Don't get me wrong: I have enormous respect for Michelle Obama. She has brought dignity and purpose to the White House and sets a high bar in terms of intelligence and style for First Ladies to follow. According to Jodi Kantor's book The Obamas she is a force to be reckoned with in the White House. Still, I wonder why she isn't being more 21st century as First Lady.
The nutrition thing is good as is her commitment to military families, although word has it there's more front than back there. (One expert on mental health issues of returning vets calls it "a PR thing.") Also, I totally get that a lot goes on behind the scenes and that as a mom of school age kids, it's important to put family first.
Still, as an experienced professional and a highly intelligent First Lady with deep convictions, Ms. Obama has an extraordinary opportunity to address selected critical issues in this uncertain and contentious time, and to exert at least a certain amount of influence around current issues such as pay equity and reproductive rights. Instead, she has chosen to play her part cautiously, positioning herself as a rather traditional First Lady who chooses safe issues and treads lightly. She is more Nancy Reagan than Hillary Clinton.
As First Lady, Ms. Clinton set an extraordinary precedent when she was in the White House. You can criticize her handling of the health care debacle but not the fact that she took it on. Nor can you fail to admire her public commitment to women, even though she took a lot of heat for speaking out forcefully on their behalf. For those of us who watched her in action in Beijing at the 1995 Fourth World Conference on Women there was no more thrilling moment in the history of First Ladies than when she read the riot act to the Chinese because of their terrible oppression of women.
Cataloging a litany of human rights abuses the world was stunned as Clinton declared, "It is time for us to say here in Beijing, and for the world to hear, that it is no longer acceptable to discuss women's rights as separate from human rights.
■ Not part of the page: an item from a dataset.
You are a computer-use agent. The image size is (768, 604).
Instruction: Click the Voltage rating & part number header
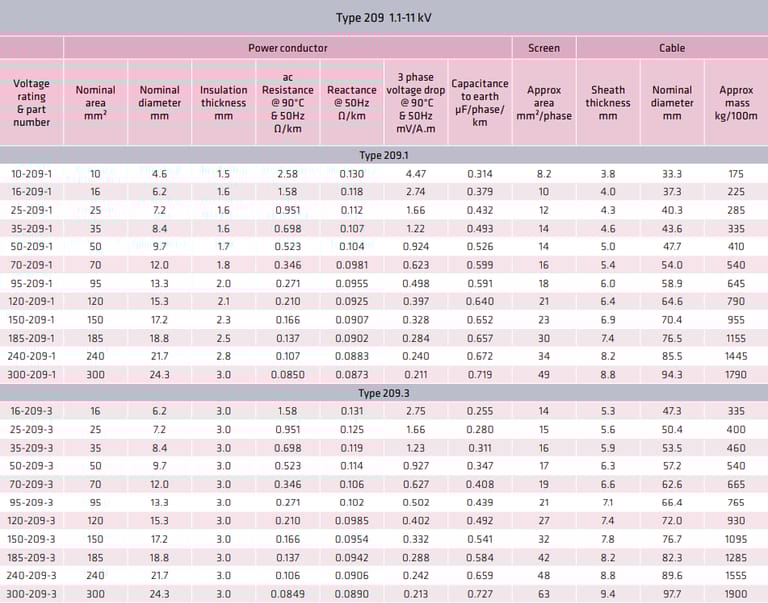pyautogui.click(x=32, y=103)
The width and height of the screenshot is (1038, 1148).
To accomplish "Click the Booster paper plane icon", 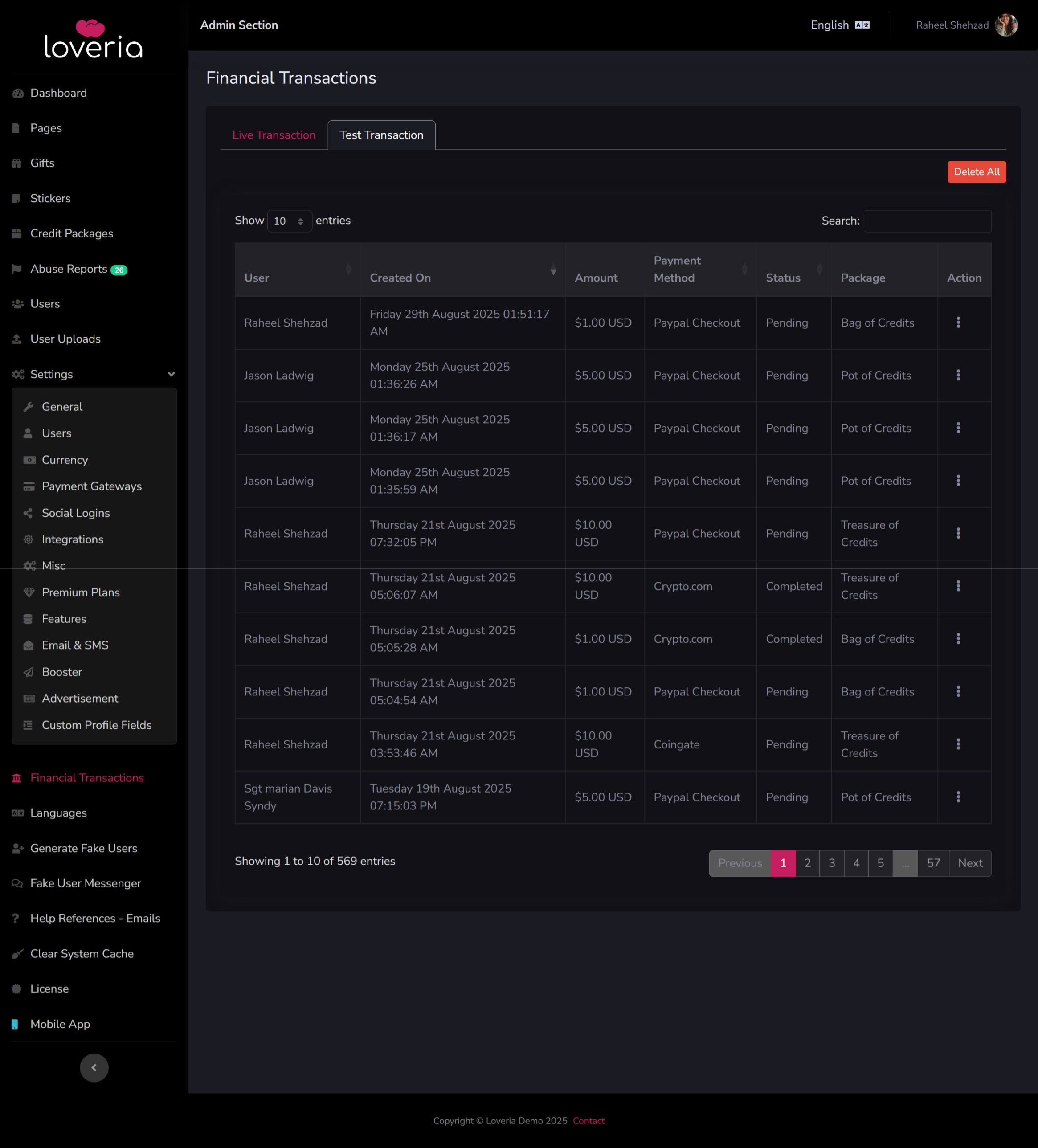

It is a violation of human rights when babies are denied food or drowned or have their spines broken, simply because they are born girls," she continued. "It is a violation of human rights when women are doused with gasoline, burned to death because their marriage dowries are deemed too small and when thousands of women are subjected to rape as a tactic or prize of war."
It's not as though Clinton is the only former First Lady who had fire in her belly. Eleanor Roosevelt was the most influential First Lady this country has ever seen. She actively used her role to advance causes she deemed significant, including New Deal proposals, educational reform, and equal rights and opportunities for all in a time of violent racism. As her biographer Blanche Wiesen Cook said, "Her gift for organizing and her astonishing energy and determination to do good, combined with her famous name made her an influential figure in both social reform and partisan politics." She was involved with the League of Women Voters, the Women's Trade Union League, and the Women's Division of the New York State Democratic Committee. "Against the men bosses," Roosevelt wrote, "there must be women bosses who can talk as equals, with the backing of a coherent organization of women voters behind them."
There were other First Ladies who made a mark in their time. Helen Taft advocated for women's right to vote. Edith Wilson undertook many "details of government" when her husband Woodrow suffered a stroke. More recently Betty Ford transformed the role of First Lady when she publicly confronted breast cancer as well as her battle with substance abuse. In 1991 she won the Presidential Medal of Freedom for "selfless, strong, and refreshing leadership on a number of issues," including women's rights.
The wife of the U.S. president can exert enormous influence on the issues of her time. She has the ear of the president and her own bully pulpit. So Michelle, where is the real fire in your belly? What is it you truly want to speak out about or see changed? What do you want your legacy to be as a 21st century First Lady?